Ensuring Modern, Just, and Functional Systems

Regular Review: At set intervals, evaluate systems for relevance, efficacy, and fairness. Germany, for instance, reviews its constitution every 10 years to ensure its pertinence.

Diverse Input: Incorporate diverse perspectives to avoid blind spots. Studies show that companies with diverse management have a 19% higher revenue due to innovation.

Feedback Loops: Encourage open communication. Feedback allows real-time adaptation. Toyota’s production system is renowned for its “andon cord,” which any employee can pull to halt production if they spot an issue, ensuring quality and continuous improvement.

The Health & Science of Systems

“All our knowledge has its origins in our perceptions.” – Leonardo da Vinci

A healthy system is responsive, adaptable, and equitable. The science of systems, or systems thinking, encourages viewing things holistically, understanding how parts influence one another within a whole.

For instance, the health of our ecosystem is not just about one factor, like air quality, but the entire interconnected web of life. When one system (e.g., bee populations) fails, it can cascade through other systems, affecting crop pollination, food supply, and economies.

What Good is a Broken System?

A broken system can lead to far-reaching consequences. According to the World Bank, inefficiencies in the global health system lead to a waste of approximately $1.6 trillion annually. This is not just a number. This translates to medicines not reaching those in need, underfunded research, and avoidable illnesses and deaths.
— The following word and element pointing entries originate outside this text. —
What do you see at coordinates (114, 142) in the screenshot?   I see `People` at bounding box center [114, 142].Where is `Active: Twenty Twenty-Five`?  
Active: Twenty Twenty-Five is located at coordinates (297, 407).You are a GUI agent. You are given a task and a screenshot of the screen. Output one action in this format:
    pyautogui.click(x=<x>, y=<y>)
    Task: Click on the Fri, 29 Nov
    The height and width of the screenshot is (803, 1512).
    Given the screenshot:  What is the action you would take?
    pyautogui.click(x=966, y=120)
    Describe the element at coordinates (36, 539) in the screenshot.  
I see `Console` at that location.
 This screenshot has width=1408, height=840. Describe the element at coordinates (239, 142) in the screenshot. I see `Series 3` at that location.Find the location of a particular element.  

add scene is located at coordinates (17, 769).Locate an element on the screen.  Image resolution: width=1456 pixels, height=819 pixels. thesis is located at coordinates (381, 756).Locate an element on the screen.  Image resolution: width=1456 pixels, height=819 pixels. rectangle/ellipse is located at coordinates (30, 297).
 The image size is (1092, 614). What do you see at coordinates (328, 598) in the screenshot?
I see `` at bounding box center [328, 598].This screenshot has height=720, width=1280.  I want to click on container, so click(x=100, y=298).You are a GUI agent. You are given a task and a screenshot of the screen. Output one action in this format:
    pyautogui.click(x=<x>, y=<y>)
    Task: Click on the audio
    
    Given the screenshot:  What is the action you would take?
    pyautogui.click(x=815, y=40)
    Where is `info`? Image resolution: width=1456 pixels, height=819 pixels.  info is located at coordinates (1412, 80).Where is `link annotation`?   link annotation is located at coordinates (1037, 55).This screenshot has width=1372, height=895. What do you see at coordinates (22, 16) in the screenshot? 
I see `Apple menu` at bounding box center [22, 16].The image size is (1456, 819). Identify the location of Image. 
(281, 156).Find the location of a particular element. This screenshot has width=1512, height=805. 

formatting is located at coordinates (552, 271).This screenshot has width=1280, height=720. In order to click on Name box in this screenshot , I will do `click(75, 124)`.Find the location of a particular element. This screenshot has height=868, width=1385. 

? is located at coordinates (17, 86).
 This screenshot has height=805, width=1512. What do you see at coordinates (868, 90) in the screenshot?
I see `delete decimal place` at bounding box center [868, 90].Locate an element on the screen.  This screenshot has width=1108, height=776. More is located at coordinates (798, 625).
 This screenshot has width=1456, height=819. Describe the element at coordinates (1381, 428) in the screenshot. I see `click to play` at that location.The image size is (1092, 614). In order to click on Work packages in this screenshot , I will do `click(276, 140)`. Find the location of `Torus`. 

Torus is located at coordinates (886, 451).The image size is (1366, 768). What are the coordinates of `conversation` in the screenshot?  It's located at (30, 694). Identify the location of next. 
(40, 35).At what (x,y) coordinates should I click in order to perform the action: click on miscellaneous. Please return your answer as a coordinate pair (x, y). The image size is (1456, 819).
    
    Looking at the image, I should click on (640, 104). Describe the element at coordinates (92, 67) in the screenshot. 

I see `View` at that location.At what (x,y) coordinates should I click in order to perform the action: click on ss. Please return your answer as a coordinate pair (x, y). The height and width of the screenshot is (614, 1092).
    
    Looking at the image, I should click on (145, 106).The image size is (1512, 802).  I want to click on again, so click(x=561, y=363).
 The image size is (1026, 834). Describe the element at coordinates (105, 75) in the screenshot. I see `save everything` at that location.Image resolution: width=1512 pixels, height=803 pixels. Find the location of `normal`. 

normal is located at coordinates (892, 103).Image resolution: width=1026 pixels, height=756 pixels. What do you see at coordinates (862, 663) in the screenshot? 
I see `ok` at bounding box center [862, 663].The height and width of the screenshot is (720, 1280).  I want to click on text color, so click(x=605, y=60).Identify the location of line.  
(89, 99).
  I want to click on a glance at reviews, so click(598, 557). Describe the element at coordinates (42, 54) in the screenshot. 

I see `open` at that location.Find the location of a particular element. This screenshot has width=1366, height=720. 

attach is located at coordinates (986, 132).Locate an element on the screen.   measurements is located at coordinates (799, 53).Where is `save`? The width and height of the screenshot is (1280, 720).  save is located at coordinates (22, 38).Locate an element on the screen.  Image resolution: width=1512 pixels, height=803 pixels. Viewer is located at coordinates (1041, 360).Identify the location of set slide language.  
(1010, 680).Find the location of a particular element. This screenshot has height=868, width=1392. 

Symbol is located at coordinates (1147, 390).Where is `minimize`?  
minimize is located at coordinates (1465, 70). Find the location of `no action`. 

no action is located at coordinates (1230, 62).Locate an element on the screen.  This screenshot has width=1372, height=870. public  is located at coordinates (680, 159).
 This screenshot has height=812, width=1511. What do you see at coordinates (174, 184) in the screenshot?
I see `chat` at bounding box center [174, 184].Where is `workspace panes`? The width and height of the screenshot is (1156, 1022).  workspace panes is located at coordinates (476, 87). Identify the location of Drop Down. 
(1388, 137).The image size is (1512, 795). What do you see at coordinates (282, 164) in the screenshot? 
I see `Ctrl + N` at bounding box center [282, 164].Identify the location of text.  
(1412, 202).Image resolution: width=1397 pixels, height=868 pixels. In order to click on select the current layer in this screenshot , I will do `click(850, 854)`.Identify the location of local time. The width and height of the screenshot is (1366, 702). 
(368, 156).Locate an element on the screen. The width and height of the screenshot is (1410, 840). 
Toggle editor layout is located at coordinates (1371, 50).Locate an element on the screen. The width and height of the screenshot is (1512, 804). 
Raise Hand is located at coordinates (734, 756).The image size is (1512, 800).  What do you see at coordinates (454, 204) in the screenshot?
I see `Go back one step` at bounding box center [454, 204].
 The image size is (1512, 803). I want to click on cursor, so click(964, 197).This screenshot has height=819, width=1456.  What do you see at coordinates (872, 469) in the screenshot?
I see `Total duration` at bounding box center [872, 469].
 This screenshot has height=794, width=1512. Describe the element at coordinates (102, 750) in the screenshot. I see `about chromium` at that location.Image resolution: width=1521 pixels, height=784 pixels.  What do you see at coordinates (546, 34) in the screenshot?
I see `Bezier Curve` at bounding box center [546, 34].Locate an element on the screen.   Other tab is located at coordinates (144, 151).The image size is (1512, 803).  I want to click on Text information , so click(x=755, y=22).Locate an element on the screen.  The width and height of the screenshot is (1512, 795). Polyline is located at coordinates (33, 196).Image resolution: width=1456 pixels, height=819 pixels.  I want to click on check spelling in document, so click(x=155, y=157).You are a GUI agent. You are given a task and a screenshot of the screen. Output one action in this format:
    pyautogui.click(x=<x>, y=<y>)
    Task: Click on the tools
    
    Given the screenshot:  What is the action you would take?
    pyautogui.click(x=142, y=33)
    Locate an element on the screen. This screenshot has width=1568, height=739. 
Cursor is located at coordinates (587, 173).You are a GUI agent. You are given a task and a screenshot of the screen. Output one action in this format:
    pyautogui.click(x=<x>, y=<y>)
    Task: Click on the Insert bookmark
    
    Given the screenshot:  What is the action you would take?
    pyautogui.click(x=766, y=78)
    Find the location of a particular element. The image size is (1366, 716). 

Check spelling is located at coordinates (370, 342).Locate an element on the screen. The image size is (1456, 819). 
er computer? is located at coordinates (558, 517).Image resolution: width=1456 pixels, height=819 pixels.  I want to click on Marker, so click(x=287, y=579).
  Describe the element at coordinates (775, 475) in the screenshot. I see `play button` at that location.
A broken system isn’t merely a theoretical problem; it manifests in tangible ways with far-reaching consequences for individuals, communities, and nations. Some examples that emphasize the significance of addressing and amending dysfunctional systems are: The Flint Water Crisis, The Global Financial Crisis (2008), Education System Disparities, The Criminal Justice System & Recidivism, Waste Management & Environmental Pollution, and Healthcare Access.

Moving Forward

These examples are not just case studies but are real-world instances that have changed lives, often not for the better. However, with each broken system comes an opportunity – a chance to re-evaluate, innovate, and rebuild. History is replete with tales of communities and nations that have turned systemic failures into stepping stones for progress. The call to action for governments, businesses, and communities is clear: identify these failing systems and make the concerted effort to mend them, ensuring a better, fairer, and more prosperous future for all.

The Symphony Continues

For systems to truly serve humanity, they must be in a constant state of evolution, molding to the needs of the ever-changing global landscape. Let’s not forget, even the most majestic symphonies require occasional fine-tuning. Let us commit to ensuring our systems are continuously tuned to the harmonious melody of fairness, efficiency, and progress.